I’m also interested in understanding the human interactions with AI applications from a psychology perspective. Conversational AI is moving very fast. Gemini can see! Our interaction level with these systems and applications is increasing exponentially. I believe human psychology should be a center of attention, since we still don’t know the short- and long-term effects of this on our physical and mental health.
Q: Joseph, your prior research delved into teams, their contributors and the impact of those contributions on science and innovation. Where did AI enter the picture?
Joseph Emmens: I developed a number of projects, one in which I studied a firm’s choice to automate its production process as something of an umbrella for topics including AI. Still, the main focus of my work was on the research teams. I wrote a model to disentangle each of the team members’ contributions to a project, to help determine statements like, “If we break up a team, and then we rearrange each part, do we get better or worse research?” These papers asked: What is the impact of working in a well-established research area on the science and innovation those teams produce?
In computer science, for example, there are a lot of established paradigms you can build on, which can be extremely useful. But it’s also harder to be novel. Removing a team member who’s from the core of that field may allow you to release yourself from that paradigm. If you’re left with more inventors or scientists coming from upcoming fields, then maybe you’ll be able to do something a bit more novel, when can help create a breakthrough.
But we also found that if you are working on a really new idea — say, something in quantum computing — then actually adding somebody from an established field can be a benefit.
Q: How will you connect that research with AI?
I want to merge my first two works by taking a scientific production process and looking at what people can add to it. It’s going to be a study that focuses on how laboratories use resources, which could be scientists, data, machinery or experiments. We’ll see how those different components are combined to create science. While we can combine all those with computational power to create science, what if AI can substitute for some of those resources? What might happen there?
Q: Where do you think this could lead?
One thing I like about studying AI in science is that the potential for AI to be positive in this field is much more obvious than in other places. There’s a lot of fear around AI, which is kind of warranted.

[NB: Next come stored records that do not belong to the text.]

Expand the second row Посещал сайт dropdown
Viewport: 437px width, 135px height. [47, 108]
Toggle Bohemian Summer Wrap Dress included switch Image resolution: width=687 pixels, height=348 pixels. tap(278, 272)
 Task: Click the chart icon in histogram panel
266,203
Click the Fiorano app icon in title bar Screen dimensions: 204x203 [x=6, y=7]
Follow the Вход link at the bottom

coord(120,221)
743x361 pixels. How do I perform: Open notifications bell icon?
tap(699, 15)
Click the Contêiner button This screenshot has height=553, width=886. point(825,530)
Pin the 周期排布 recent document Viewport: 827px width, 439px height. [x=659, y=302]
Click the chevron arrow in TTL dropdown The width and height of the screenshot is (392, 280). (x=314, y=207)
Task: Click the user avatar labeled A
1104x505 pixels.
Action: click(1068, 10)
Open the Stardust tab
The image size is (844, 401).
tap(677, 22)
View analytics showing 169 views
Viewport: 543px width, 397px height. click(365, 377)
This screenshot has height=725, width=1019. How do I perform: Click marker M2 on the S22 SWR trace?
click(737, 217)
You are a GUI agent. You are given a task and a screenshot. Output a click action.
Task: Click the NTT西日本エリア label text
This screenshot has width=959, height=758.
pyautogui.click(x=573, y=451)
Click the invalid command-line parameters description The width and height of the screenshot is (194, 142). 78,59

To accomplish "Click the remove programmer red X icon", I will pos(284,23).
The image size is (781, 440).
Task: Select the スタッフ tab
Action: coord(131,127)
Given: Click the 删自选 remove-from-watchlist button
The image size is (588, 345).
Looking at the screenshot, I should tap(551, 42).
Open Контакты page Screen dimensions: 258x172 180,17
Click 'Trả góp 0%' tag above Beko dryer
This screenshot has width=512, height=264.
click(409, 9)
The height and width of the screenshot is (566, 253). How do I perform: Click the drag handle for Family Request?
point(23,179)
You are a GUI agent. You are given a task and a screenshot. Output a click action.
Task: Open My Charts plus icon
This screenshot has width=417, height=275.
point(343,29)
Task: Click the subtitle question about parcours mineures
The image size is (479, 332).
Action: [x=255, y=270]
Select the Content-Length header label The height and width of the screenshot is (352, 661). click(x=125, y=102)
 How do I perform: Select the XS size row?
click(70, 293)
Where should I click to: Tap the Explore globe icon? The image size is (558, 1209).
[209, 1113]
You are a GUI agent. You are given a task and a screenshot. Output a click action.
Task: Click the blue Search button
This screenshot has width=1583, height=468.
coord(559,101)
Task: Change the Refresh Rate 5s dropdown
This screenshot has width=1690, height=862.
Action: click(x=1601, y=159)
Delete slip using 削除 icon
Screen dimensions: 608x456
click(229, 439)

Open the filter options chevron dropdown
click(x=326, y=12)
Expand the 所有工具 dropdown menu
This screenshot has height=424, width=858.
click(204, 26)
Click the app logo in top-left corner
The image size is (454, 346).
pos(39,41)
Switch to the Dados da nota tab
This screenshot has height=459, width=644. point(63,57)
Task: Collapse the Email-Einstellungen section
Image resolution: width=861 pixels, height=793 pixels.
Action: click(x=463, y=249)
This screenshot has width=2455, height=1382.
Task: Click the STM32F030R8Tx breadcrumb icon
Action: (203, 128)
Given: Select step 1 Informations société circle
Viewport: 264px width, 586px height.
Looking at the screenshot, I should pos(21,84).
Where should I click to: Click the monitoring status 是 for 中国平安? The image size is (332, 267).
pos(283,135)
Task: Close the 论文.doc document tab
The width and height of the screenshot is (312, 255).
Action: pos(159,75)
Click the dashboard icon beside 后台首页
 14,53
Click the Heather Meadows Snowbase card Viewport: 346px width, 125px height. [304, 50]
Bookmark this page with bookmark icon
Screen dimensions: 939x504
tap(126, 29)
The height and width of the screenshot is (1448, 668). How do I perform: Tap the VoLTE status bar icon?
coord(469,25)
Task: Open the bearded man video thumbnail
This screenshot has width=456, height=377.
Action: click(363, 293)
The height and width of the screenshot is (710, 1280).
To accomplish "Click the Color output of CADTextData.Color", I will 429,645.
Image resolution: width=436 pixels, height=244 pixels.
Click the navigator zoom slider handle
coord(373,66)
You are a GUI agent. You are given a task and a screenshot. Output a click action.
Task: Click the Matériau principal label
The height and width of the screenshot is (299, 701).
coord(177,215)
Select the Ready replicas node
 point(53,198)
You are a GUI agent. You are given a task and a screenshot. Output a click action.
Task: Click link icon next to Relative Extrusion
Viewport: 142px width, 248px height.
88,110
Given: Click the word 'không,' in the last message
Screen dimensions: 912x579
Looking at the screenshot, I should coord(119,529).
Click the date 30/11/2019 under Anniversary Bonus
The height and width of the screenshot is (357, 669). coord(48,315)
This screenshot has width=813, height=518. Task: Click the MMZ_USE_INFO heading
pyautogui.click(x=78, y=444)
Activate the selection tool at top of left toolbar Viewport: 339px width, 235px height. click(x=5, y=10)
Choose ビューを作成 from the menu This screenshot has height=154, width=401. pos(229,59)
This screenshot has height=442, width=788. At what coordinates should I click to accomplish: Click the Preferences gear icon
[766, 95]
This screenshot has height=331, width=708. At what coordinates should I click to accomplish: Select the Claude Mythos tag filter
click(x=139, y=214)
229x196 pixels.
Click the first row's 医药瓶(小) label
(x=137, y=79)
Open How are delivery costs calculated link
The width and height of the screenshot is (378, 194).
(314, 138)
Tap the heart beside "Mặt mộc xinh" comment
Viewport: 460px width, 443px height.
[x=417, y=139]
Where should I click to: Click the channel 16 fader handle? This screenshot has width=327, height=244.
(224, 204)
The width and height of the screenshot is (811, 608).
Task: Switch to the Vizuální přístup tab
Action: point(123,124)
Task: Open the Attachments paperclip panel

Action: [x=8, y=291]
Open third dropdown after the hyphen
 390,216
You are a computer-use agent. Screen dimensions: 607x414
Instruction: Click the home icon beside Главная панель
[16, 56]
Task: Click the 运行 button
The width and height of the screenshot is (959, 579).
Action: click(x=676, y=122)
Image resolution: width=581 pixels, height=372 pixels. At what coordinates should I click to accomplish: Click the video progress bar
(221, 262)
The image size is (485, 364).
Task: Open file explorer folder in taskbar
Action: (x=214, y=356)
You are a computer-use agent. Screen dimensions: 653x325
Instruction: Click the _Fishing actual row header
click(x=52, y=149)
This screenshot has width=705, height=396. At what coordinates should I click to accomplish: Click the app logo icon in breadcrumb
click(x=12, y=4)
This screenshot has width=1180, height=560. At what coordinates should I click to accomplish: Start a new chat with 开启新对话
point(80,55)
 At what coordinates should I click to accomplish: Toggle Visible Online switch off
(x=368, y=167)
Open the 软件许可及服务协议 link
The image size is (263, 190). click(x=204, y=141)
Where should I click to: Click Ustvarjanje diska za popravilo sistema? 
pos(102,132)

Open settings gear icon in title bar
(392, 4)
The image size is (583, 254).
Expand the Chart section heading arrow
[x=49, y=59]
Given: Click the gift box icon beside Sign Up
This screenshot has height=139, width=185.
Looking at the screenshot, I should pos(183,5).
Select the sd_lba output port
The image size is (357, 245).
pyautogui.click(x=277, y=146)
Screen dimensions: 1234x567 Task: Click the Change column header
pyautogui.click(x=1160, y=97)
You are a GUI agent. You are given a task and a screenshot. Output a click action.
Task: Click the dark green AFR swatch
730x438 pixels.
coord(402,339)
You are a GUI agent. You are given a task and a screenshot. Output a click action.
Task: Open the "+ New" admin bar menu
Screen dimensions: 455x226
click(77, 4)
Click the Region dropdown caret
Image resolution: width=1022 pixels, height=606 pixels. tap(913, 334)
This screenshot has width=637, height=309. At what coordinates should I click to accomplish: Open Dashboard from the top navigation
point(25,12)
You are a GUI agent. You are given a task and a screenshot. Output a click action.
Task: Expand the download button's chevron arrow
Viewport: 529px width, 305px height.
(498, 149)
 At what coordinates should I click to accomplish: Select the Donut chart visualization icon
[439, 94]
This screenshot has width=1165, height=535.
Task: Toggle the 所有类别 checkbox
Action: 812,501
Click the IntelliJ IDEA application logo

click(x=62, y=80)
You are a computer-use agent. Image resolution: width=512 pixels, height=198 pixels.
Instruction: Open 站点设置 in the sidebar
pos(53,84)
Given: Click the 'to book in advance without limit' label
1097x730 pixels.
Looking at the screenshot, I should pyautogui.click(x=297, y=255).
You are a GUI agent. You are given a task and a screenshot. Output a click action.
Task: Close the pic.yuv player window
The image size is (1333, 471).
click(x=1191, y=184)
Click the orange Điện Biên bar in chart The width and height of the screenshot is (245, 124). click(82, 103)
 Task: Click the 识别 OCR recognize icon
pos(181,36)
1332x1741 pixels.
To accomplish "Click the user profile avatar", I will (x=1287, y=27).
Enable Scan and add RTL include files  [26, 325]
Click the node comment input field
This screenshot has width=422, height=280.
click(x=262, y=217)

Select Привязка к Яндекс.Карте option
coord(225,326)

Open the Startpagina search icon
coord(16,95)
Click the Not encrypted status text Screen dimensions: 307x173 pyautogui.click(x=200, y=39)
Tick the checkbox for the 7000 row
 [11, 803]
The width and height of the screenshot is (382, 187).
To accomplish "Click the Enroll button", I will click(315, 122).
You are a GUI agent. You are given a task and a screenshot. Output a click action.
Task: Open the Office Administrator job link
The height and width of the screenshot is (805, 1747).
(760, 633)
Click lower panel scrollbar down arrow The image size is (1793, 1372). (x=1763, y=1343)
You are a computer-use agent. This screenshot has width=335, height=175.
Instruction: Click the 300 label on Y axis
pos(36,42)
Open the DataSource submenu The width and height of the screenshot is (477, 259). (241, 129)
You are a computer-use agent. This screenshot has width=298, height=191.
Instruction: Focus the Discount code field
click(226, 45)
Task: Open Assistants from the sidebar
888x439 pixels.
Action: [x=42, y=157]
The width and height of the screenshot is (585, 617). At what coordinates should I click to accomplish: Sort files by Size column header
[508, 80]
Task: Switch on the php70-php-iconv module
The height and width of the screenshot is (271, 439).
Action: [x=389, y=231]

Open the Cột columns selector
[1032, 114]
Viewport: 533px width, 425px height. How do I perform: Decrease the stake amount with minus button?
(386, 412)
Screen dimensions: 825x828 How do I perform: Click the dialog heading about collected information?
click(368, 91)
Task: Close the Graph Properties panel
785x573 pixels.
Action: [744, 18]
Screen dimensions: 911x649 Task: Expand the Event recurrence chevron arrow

But in science, people are genuinely quite positive about AI. They see so much potential for AI to help with searching, suggesting solutions and finding new problems. It’s the bright side of AI.
The point is seeing what AI can do. Because AI is good in some scientific fields, those fields might grow a lot. But because AI might be weaker in other fields, they might not grow. And what will that impact? If, say, there’s a boom in chemistry, but physics gets left behind, that maps into jobs, into employment and into our understanding of things.